News

Women, Peace and Security Institute Established in Ghana

1 June 2011
Author: UNFPA
Women have a role to play in the uniformed forces and in other aspects of building peace and security Photo : Marcus Bleasdale/VII

Discussions on conflict and peacekeeping in Africa have often ignored the role of women. But this reality is gradually changing, as a growing body of activists, academics and policymakers bring women to the forefront of security agendas. As part of this movement, the Kofi Annan International Peacekeeping Training Centre in Accra, Ghana has established a Women, Peace and Security Institute to train students and leaders across the continent on gender and security issues.
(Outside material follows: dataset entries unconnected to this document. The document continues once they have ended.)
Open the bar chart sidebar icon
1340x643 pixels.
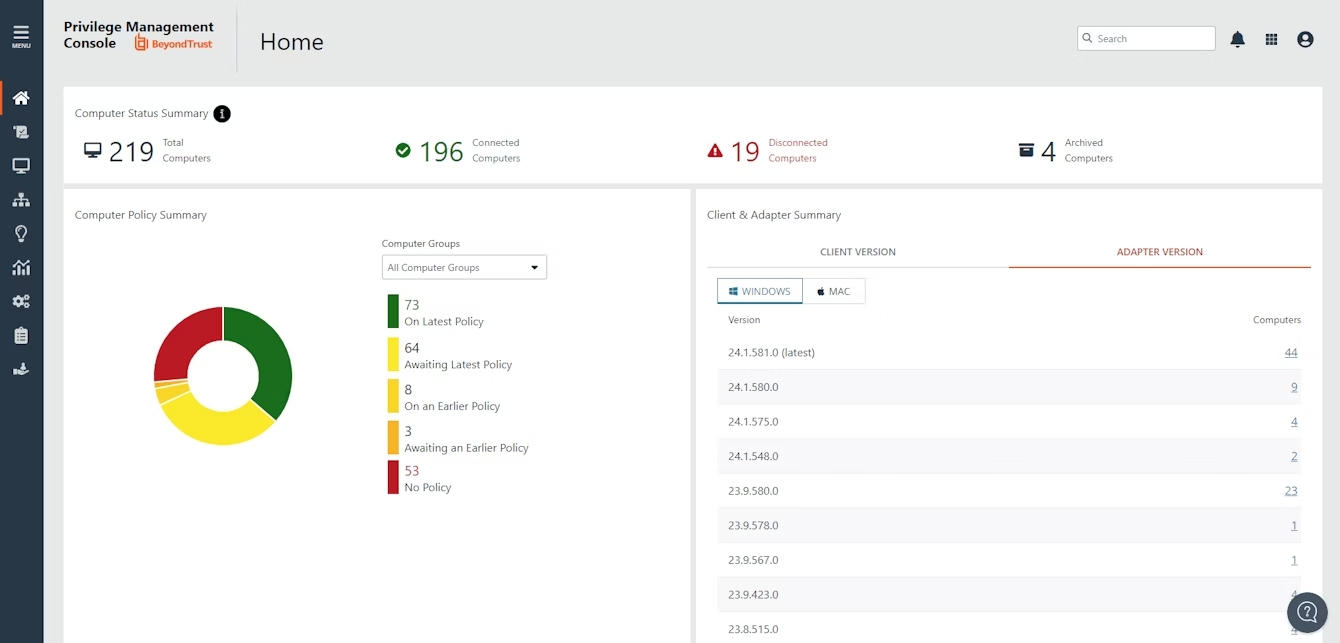tap(21, 268)
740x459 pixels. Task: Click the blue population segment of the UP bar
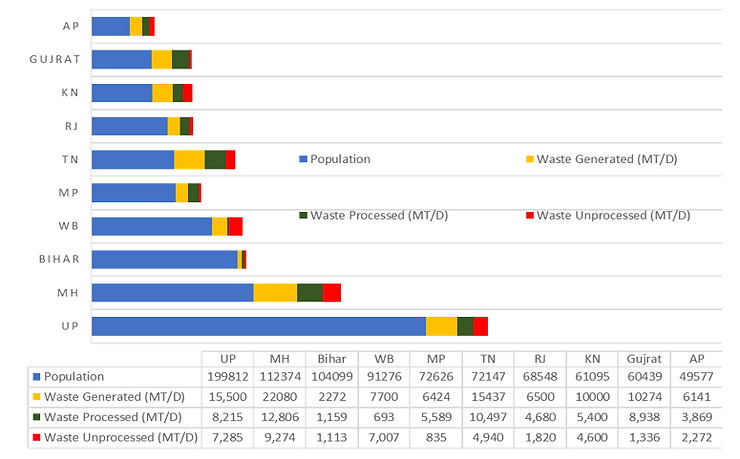(x=258, y=326)
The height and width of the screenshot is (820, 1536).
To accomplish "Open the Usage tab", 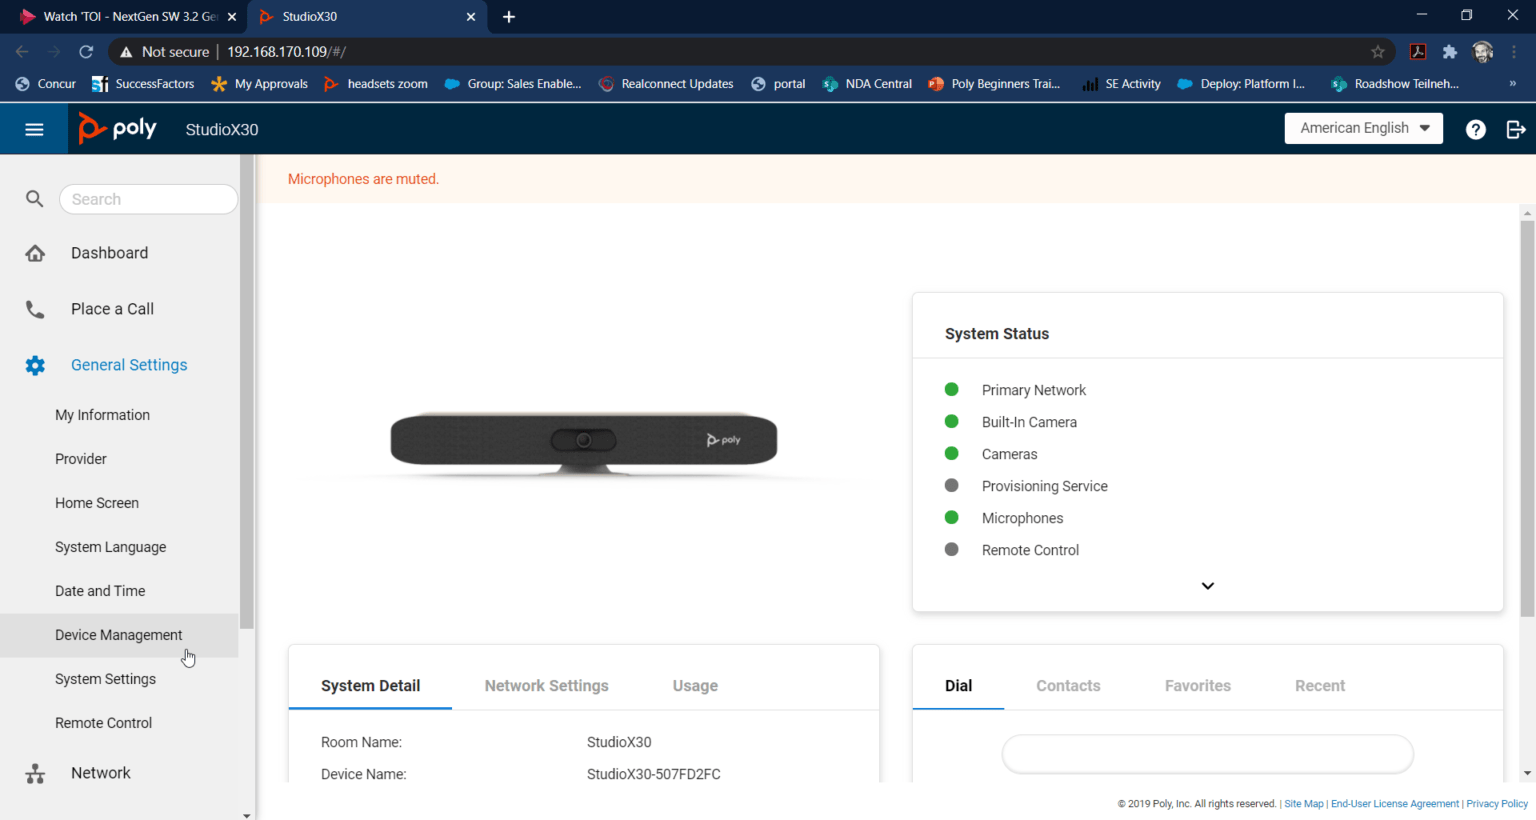I will [695, 686].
The institute will offer training courses based on the five programme pillars of UN Security Council resolution 1325 – a landmark resolution that affirms the critical role that women play in preventing and resolving conflicts. The State of World Population 2010 report, published 10 years after the resolution was adopted, highlights the need for more work to address the role women in conflict and post-conflict situations—as well as in emergencies or protracted crises.

The new institute will help turn the aspirations of resolution 1325 into reality. Supported by UNFPA, UN Women, UNDP and the Japanese and Dutch governments, it aims to increase women’s leadership and capacities in peace negotiations, peacekeeping activities and preventive diplomacy efforts in Africa while expanding research and documentation on these topics. Training programs will be available for grassroots activists and high-level government officials alike.

The trend is catching on in other parts of the world as well. Across the Atlantic, a similar effort is underway in Chile, where the government intends to create an institute on women and peace for Latin America and the Caribbean. Seizing the opportunity for South-South collaboration, UNFPA has connected Chilean leaders with staff from the Kofi Annan training centre. Chilean representatives are traveling to Accra this month to learn from their Ghanaian colleagues and to adapt the curriculum to their region.

“It’s exciting to see that the UN’s support of the Women, Peace and Security Institute is spinning off in many positive ways,” says Upala Devi, UNFPA Gender-based Violence Technical Adviser.